Bilim insanları, yerçekiminin temel işleyişini anlamaya yönelik çabalarını sürdürüyor ve bu alandaki yeni bir teori, ilk kez “yerçekimini görme” olasılığını sunuyor. Bu yeni teori, Albert Einstein’ın 1905 yılında ortaya attığı fotoelektrik etki kavramına dayanıyor. Einstein, ışığın foton adı verilen küçük, bölünemez paketlerden oluştuğunu ileri sürmüş ve bu keşfiyle madde ve ışık arasında enerji aktarımını açıklamıştı. Fotoelektrik etki, yıllar içinde modern fiziğin önemli yapı taşlarından biri haline gelmişti.

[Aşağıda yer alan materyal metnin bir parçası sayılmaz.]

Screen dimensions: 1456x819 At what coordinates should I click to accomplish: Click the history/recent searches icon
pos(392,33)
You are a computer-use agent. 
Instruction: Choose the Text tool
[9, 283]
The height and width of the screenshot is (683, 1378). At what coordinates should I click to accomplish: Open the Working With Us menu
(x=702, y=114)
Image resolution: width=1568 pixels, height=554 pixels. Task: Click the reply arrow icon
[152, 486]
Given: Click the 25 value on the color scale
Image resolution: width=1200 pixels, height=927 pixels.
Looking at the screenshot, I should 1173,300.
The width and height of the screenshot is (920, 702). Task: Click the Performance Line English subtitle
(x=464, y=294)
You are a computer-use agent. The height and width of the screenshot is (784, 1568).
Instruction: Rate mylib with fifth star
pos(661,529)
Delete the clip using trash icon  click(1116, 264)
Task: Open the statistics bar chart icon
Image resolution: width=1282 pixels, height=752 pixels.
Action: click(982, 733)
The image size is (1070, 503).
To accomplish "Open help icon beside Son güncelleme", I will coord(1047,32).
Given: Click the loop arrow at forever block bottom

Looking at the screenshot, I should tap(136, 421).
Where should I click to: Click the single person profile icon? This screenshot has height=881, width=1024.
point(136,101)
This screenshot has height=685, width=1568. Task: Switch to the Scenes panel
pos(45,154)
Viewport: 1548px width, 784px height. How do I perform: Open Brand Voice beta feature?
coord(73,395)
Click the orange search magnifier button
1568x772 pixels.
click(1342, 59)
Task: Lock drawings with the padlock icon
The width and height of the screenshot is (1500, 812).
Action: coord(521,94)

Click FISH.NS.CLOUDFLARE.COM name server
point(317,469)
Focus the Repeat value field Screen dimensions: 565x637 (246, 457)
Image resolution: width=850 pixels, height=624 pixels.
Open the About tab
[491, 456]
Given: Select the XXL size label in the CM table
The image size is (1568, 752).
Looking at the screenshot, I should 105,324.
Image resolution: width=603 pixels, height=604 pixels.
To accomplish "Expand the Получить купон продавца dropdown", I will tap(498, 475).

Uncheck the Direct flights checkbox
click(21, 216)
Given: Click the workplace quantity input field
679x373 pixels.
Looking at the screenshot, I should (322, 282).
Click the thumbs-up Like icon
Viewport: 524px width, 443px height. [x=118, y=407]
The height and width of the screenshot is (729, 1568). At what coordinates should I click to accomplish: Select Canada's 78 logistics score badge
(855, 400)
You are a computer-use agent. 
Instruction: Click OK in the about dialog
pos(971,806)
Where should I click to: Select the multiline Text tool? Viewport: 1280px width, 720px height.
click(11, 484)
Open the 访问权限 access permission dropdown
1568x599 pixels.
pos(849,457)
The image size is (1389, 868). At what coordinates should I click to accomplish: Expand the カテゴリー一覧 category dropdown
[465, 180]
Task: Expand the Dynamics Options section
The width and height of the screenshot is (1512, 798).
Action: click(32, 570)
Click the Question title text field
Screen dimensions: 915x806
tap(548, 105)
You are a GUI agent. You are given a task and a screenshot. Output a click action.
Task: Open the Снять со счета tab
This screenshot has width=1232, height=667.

Günümüzde araştırmacılar, yerçekimini tespit etmek için fotoelektrik etkiye benzer bir mekanizma geliştiriyorlar. Ancak bu yeni yöntem ışık yerine, Dünya’nın yakınından geçen yerçekimi dalgalarını ve akustik rezonatörleri kullanıyor. Araştırmacılar, bu yeni keşfi “gravito-fononik” etki olarak adlandırıyor.
Yerçekimi dalgalarının madde üzerindeki etkileri ilk kez gözlemlenebilecek.
Çalışmada yaklaşık 2 tonluk alüminyumdan yapılmış bir silindirin mutlak sıfıra yakın bir sıcaklığa soğutulması ve yerçekimi dalgalarının bu soğutulmuş silindirin içinden geçerek hafif deformasyonlar yaratması hedefleniyor. Bu dalgalar, silindiri sıkıştırıp germeye başladığında, oluşan titreşimler kuantum enerji seviyelerindeki sıçramaları gözlemlemeye olanak tanıyacak.
Yerçekimini taşıdığı varsayılan gravitonlar üzerine yeni gözlemler yapılacak.
Bilim insanları, bu titreşimleri izleyerek gravitonların emilimini ya da emisyonunu gözlemleyebileceklerini düşünüyor. Bu teori, yerçekimi dalgalarının etkisini fiziksel olarak görebilme yönünde atılmış önemli bir adım olarak değerlendiriliyor. Her ne kadar bu doğrudan yerçekimini görmek anlamına gelmese de, bu yeni teknik, yerçekimi dalgalarının maddeler üzerindeki etkilerini daha önce görülmemiş bir hassasiyetle ölçebilme potansiyeli taşıyor.